Creativity is celebrated at Burning Man. People go to extraordinary lengths to bring their art to the playa and put tremendous effort into antics and whimsy once there. In this atmosphere the rest of us do things we would never otherwise do; inspiration hits, memories are made, lives are changed.
Yet creativity is also oddly taken for granted. Yes, sometimes art pieces suck … quite a bit, actually … and some projects never make it. Yet there’s really no concern that inspiration won’t strike somewhere: no fear that we’ve run out of new ideas. Nobody’s worried about coming to Burning Man and not having something amazingly unexpected happen.
For all that we encourage artists, nurture artists, support artists, celebrate artists, we’ve done remarkably little thinking about what the creative process at Burning Man is, and how it’s different from creative expression elsewhere.
To my mind it is different. Significantly different. In ways we may not like to admit. Burning Man’s culture and approach is great for creativity, but terrible for art.
In the default world “art” is a ghetto for creativity. It’s where we put it. By holding up art as the legitimate avenue of creative expression, it is devalued it in other areas of life – creativity belongs here but not there.
By creating a wall of separation between what “artists” do (which is creative) and the rest of us do (which is not) we drain creativity form our own lives.
These are the basic assumptions, the basic rules, of the world we live in.
And most of the time, I’m okay with this. Art is aristocratic, not egalitarian: talent is not evenly distributed and the effort to learn artistic craft counts for much. Some people truly are better artists, and some people are better at using the artistic talent they’ve got. The rest of us are kept in line by their brilliance, which is justified by a sense of our own inadequacies.
But amazing things happen when those distinctions, real and meaningful as they may be, are put down for a while. When we view the artistic capacity and brilliance of others as an invitation to play – however we can – rather than to sit and watch, creativity becomes valued as part of every aspect of life. You dressed yourself! You designed a shower! You decorated your bike! You put on a raccoon outfit and prowled around at night! You pretended to work for Playa Info! You passed out orange slices! You said “Hello” in a way no one ever has before! Inviting creative expression that would otherwise go into these things doesn’t make them “artistic,” but it sure makes them interesting.
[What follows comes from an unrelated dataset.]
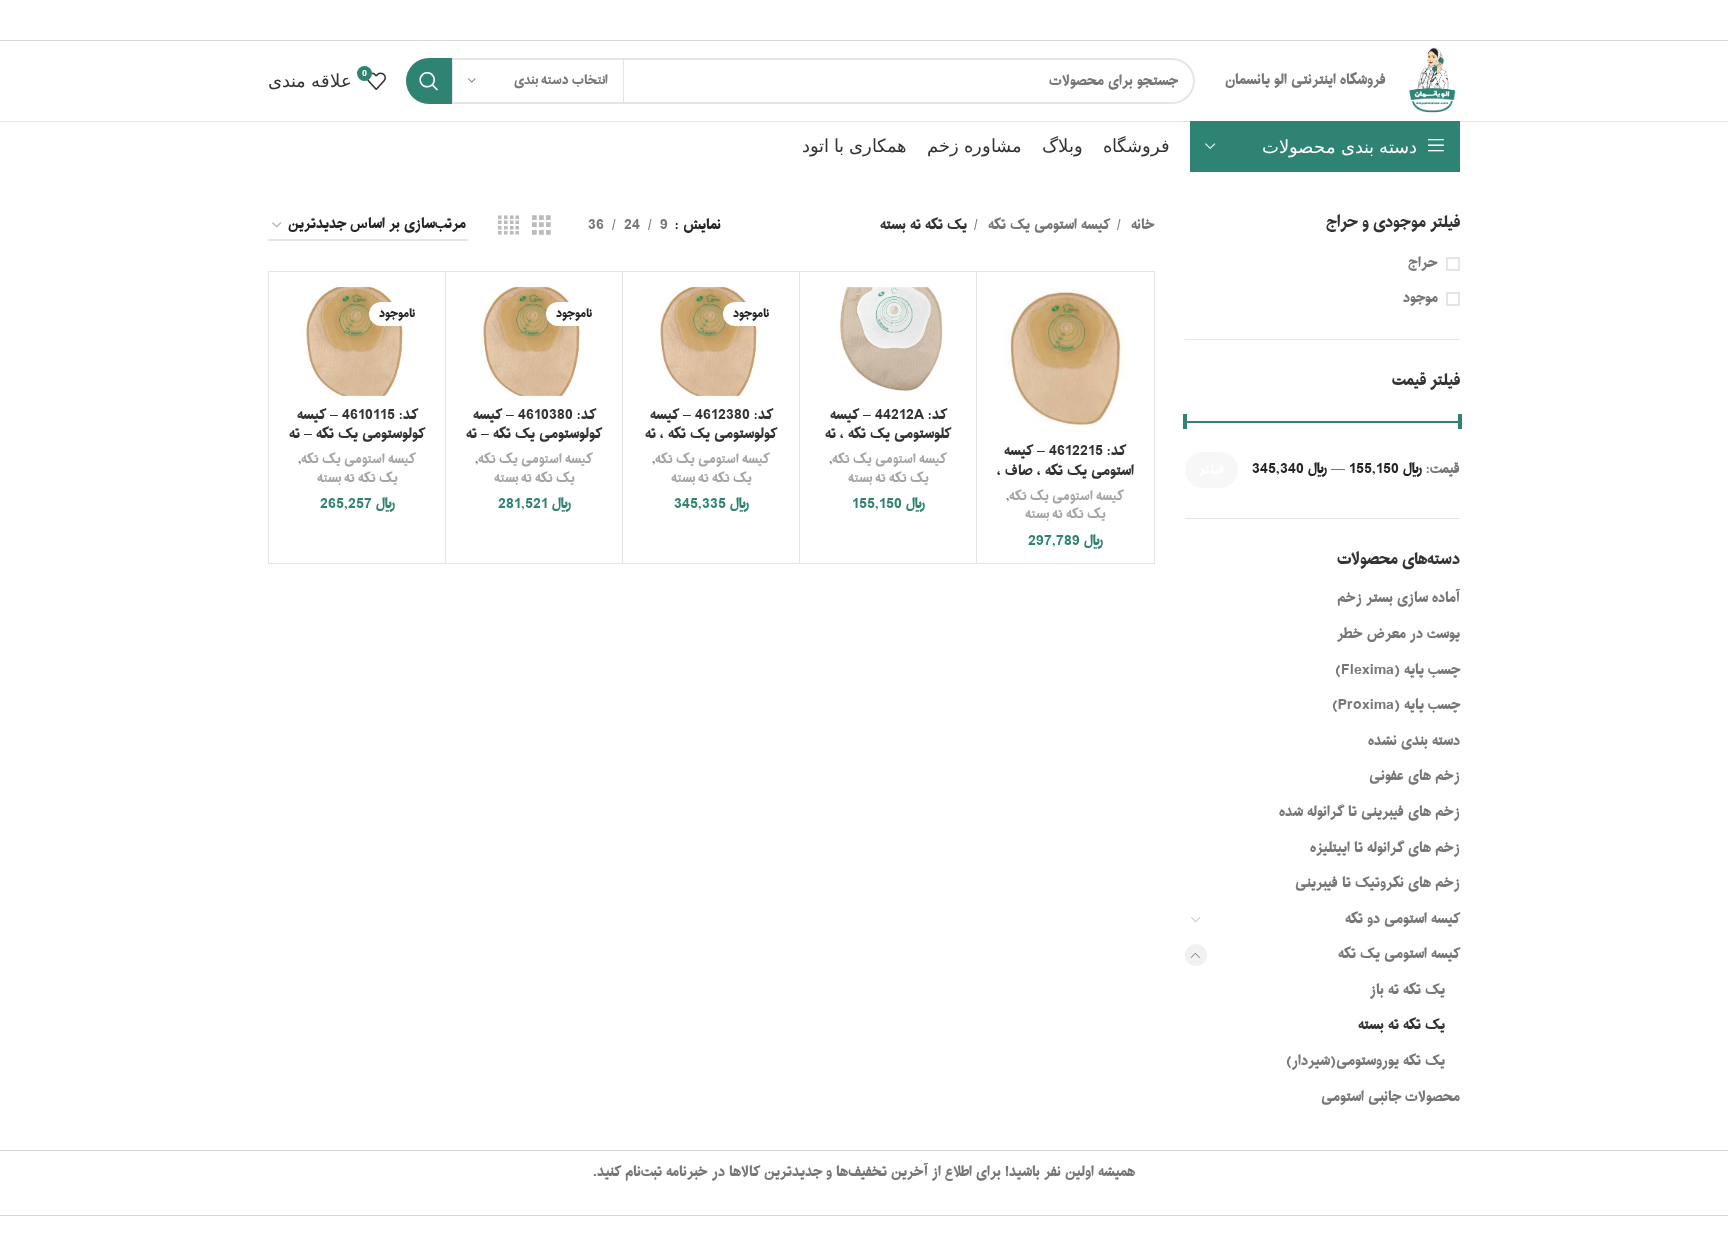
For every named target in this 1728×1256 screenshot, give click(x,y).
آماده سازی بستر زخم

Burning Man may celebrate art but its larger impact is to liberate creativity from the ghetto of art. By supporting creativity in every moment (what researcher Ruth Richards calls “Everyday Creativity”), Burning Man allows the mundane to fulfill the roles we’d otherwise turn to art for.
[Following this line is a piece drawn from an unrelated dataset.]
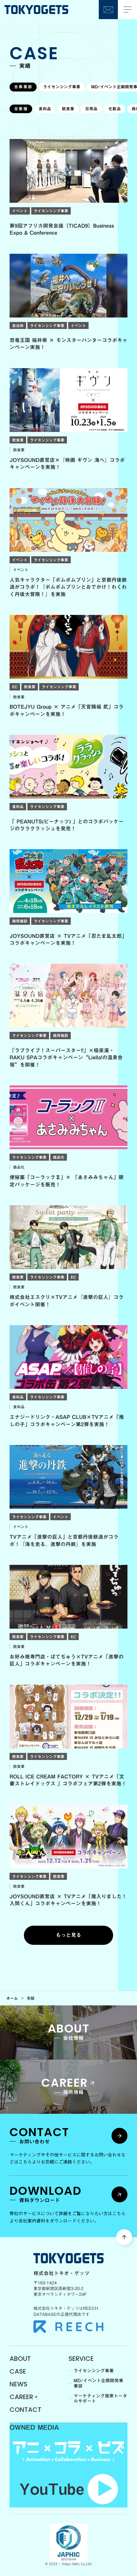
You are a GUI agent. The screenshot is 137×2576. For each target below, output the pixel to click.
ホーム (12, 1998)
Art remains cool, but it actually becomes less important: we don’t need it to inspire us because we’re already inspired. We don’t need it as a salve to get through our daily lives (which Schopenhauer thought it was) because our moment-to-moment lives are their own salve. Ordinary moments are filled with ambient creativity: we have no idea what’s going to come next.
Seen through this lens, I think my new friend’s problem is that her passion has become art without creativity. It used to have creativity, there used to be a stream of creativity flowing through it, but its sitting on the shelf for too long caused that creativity to stagnate. Without fresh creativity moving through it, an art project is no more inspiring than painting a house or running errands. If she wants it to live again, she has to take it someplace new.
Creativity has to move to live. By removing the frames around art and taking much of its power away, Burning Man keeps that energy moving everywhere. You don’t get to stagnate at Burning Man. If you try to go through the motions, those motions, filled with the inspiration and creative power of a community, will flatten you. Into an inspired shape no one has ever seen before.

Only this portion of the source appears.